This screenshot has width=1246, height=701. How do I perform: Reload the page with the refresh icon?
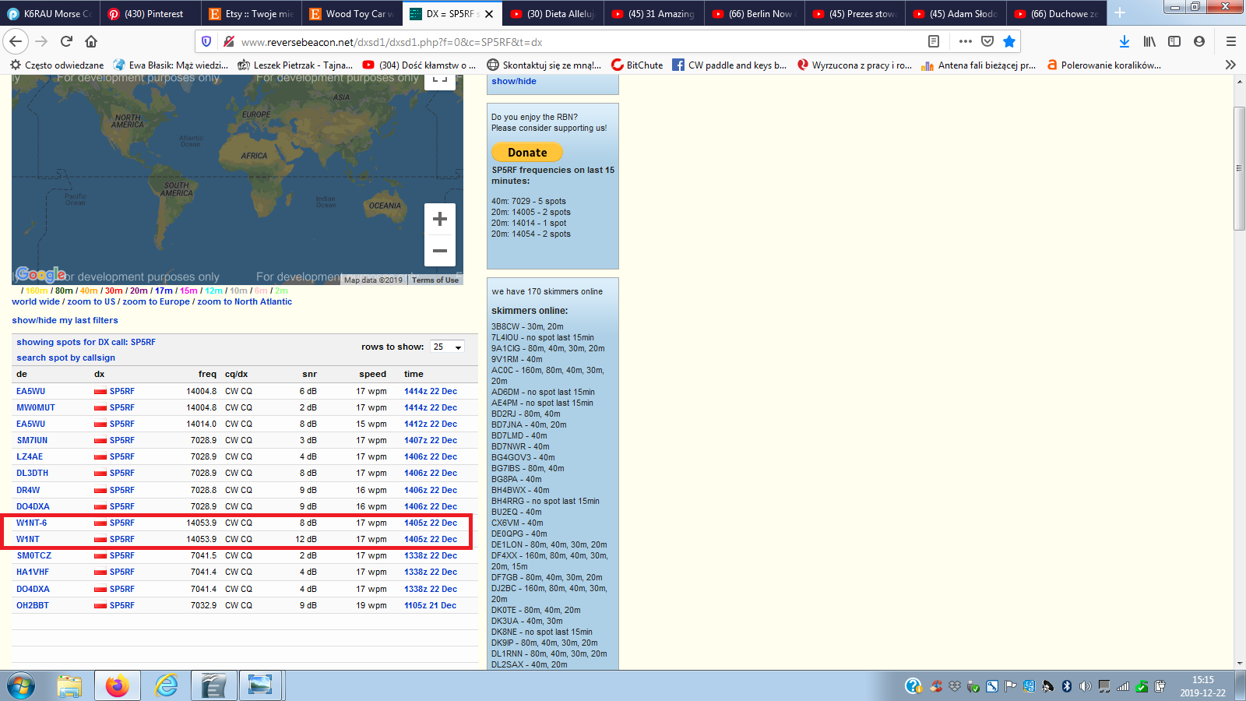click(66, 41)
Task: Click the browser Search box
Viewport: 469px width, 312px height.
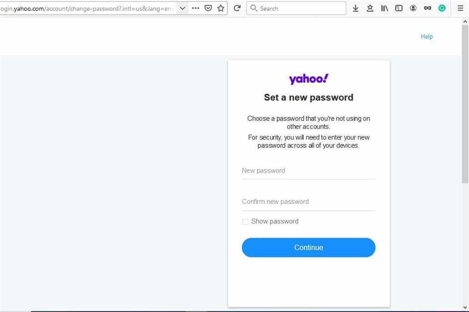Action: [296, 8]
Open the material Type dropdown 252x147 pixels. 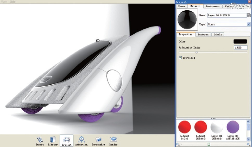click(249, 24)
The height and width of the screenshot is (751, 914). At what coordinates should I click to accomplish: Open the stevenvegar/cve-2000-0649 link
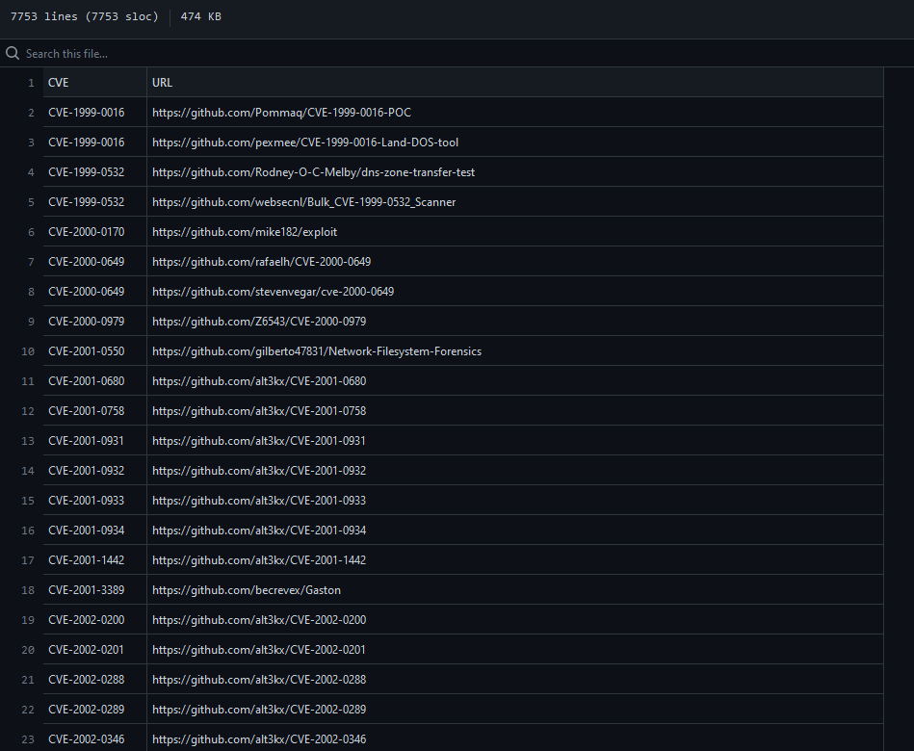273,292
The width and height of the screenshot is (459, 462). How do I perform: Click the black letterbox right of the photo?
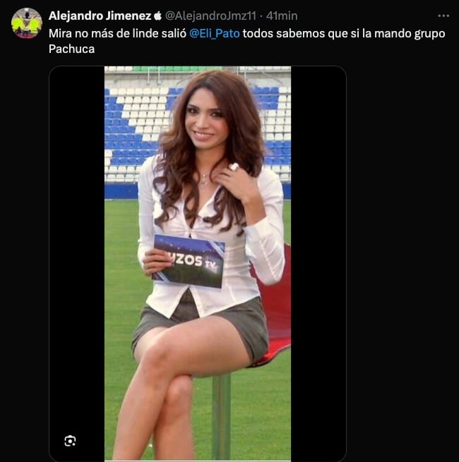tap(318, 263)
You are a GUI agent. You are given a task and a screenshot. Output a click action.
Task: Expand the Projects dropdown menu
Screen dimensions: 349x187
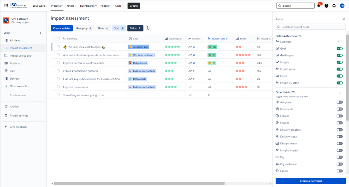point(57,6)
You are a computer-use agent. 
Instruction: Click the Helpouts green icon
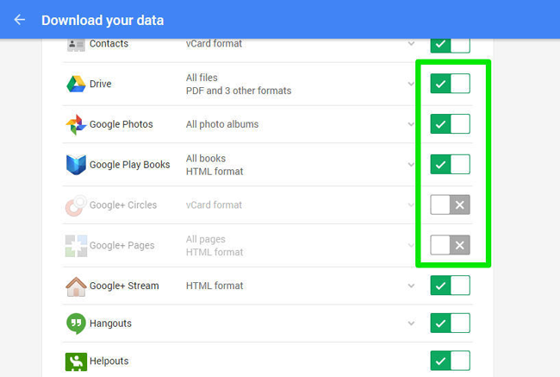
_ _ _ _
## ABOUT THIS EXERCISE
Pick out the lines above containing the word "agent", then copy them.

## RESPONSE TO THIS TASK
You are a GUI agent. You are given a task and a screenshot. Output a click action.
You are a computer-use agent. 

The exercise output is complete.